#### EXERCISE:
State, as a single number, how many lines in the data below contain "click".

#### GIVEN RECORDS:
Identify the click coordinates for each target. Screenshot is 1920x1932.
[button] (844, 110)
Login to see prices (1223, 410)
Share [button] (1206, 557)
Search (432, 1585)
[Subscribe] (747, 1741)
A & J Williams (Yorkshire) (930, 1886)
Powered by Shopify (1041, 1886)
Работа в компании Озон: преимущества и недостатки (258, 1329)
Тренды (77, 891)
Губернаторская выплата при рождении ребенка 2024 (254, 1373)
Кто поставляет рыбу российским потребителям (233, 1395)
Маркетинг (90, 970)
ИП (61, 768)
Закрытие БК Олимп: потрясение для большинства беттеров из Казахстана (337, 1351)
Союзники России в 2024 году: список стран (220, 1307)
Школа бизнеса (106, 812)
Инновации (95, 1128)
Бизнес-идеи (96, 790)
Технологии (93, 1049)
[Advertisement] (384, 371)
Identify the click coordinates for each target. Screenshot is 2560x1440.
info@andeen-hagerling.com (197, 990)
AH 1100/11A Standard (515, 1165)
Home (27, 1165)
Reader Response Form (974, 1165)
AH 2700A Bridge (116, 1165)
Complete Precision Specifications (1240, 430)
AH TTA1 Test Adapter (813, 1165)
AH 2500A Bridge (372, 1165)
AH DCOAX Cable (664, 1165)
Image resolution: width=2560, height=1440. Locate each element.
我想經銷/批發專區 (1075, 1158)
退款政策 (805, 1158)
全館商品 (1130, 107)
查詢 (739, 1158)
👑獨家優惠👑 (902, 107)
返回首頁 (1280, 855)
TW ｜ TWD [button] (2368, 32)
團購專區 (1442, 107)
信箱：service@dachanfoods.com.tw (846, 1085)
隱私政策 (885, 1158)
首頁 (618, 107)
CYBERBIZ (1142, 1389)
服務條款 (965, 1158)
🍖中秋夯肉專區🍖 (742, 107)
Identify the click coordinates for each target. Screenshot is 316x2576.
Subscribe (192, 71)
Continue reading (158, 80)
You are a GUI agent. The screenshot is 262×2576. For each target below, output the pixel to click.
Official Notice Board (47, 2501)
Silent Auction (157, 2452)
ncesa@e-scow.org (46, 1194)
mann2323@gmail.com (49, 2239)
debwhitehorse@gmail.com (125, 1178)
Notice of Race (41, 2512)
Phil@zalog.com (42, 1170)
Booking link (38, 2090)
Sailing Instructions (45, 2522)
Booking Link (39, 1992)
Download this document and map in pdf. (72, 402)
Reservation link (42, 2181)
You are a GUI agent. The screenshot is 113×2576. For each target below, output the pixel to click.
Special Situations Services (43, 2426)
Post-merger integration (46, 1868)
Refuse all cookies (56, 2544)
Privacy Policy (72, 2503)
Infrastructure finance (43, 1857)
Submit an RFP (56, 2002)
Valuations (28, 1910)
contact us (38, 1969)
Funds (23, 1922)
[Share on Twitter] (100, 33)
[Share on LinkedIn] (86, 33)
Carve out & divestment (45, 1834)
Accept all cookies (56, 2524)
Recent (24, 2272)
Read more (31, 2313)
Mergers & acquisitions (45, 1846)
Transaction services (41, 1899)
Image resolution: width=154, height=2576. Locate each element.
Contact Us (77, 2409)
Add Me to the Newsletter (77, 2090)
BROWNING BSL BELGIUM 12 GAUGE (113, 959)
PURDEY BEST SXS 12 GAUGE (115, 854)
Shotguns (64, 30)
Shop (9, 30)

#### ANSWER BOX:
5